Friday Night Movie: "Mockingbird"

Earlier this week, Salon featured an interview with producer Drew Daywalt, whose studio, Fewdio, produces the film version of flash fiction--very short horror vignettes. Of those featured by Salon, the best (and first) would be Marichelle Daywalt's "Mockingbird," a creepy and ambiguous bit of nastiness:







Some of Fewdio's other efforts perhaps don't pan out quite so well ("Ninja Clown Monster" turns out to be little more than its title and both "Breach" and "Bedfellows" would actually be better if the filmmakers hadn't settled for FX-enhanced jump scares). But it's an interesting idea and I hope they're able to keep making these things. One of the problems feature-length horror films run into time and time again is that sometimes the necessities of plot and characterization drag down a clever gimmick or shock--or, rather, the failure to pay heed to the necessities of plot and character over ninety minutes, one might say. That is, a six-minute film might well get away with some character being an idiot and opening a door that's better left closed, but a feature might require a character to be a serial moron just to pad out the length to something worth paying ten bucks for. (After all, how many horror movies would end up being five minutes long if the heroine simply said, "Whoa, fuck this--I'll dial 911 from a well-lit parking lot in the next county," as soon as she tripped over the first bit of nastiness.)

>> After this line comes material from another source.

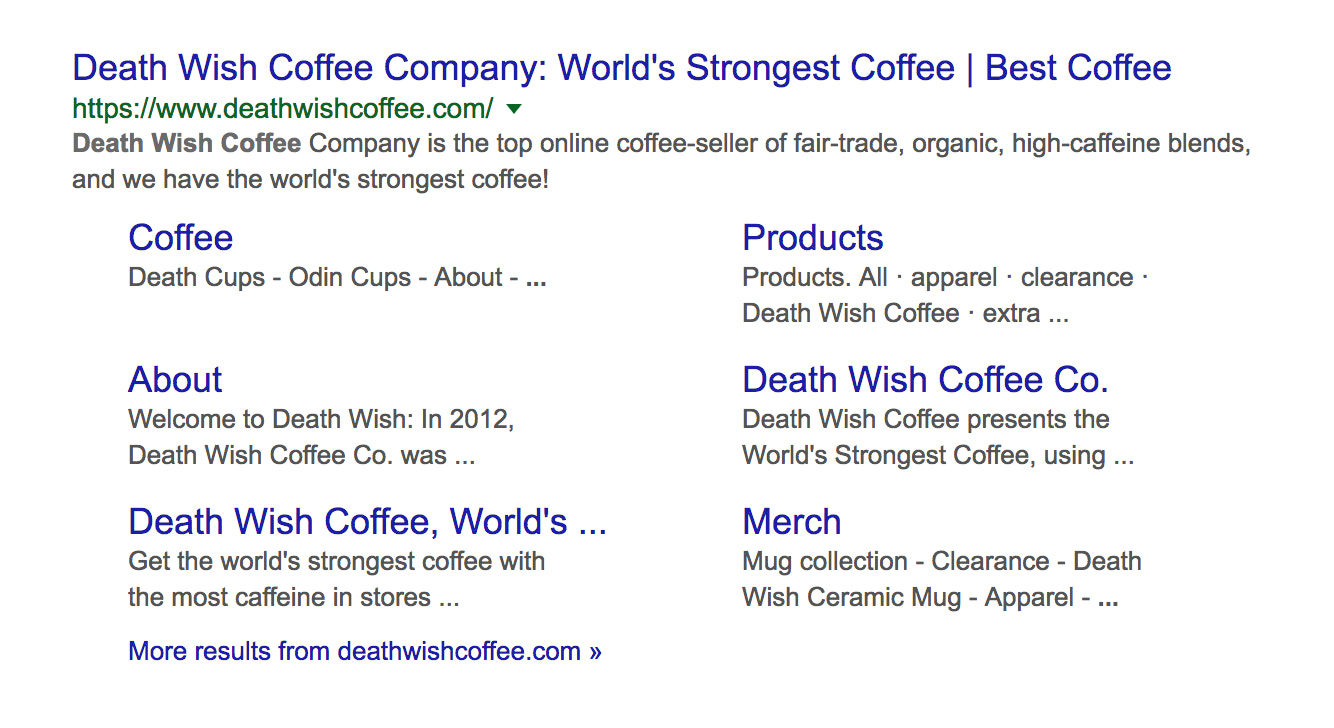The width and height of the screenshot is (1334, 728).
Task: Click the 'Death Cups - Odin Cups' snippet
Action: click(270, 278)
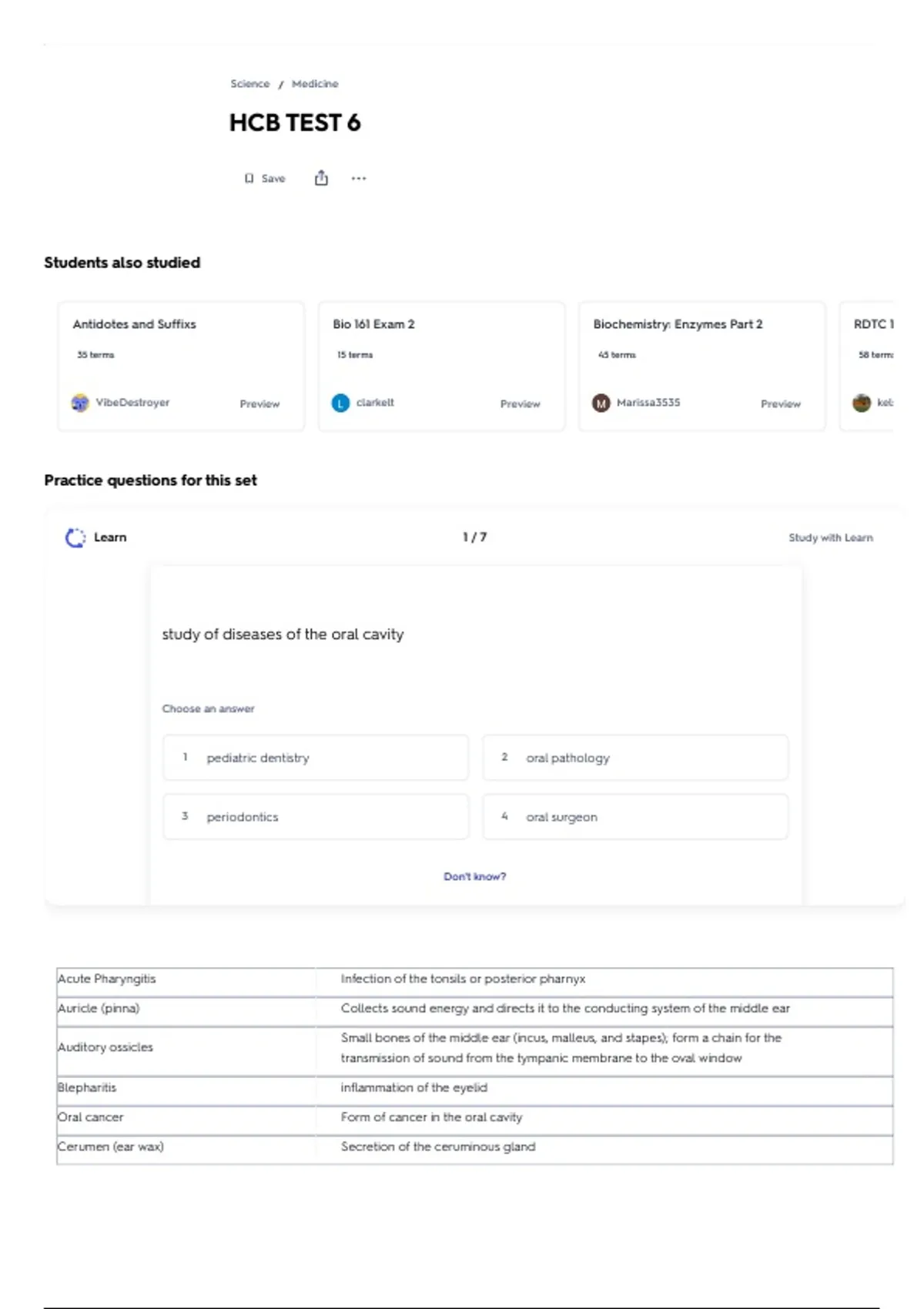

Kudos are also due to the Fewdio folks and Daywalt for doing something like "Mockingbird," which is all the more horrifying for not showing anything at all, a nice little trick that Jacques Tourneur was especially gifted at that seems to have largely been lost. Honestly, I can imagine a lot more gore than Eli Roth can even afford, and the stuff in my head is inevitably a lot more plausible-looking than anything the best SFX guys will ever be able to paint a set with. This is one of those things that shouldn't even need to be said, but here we are.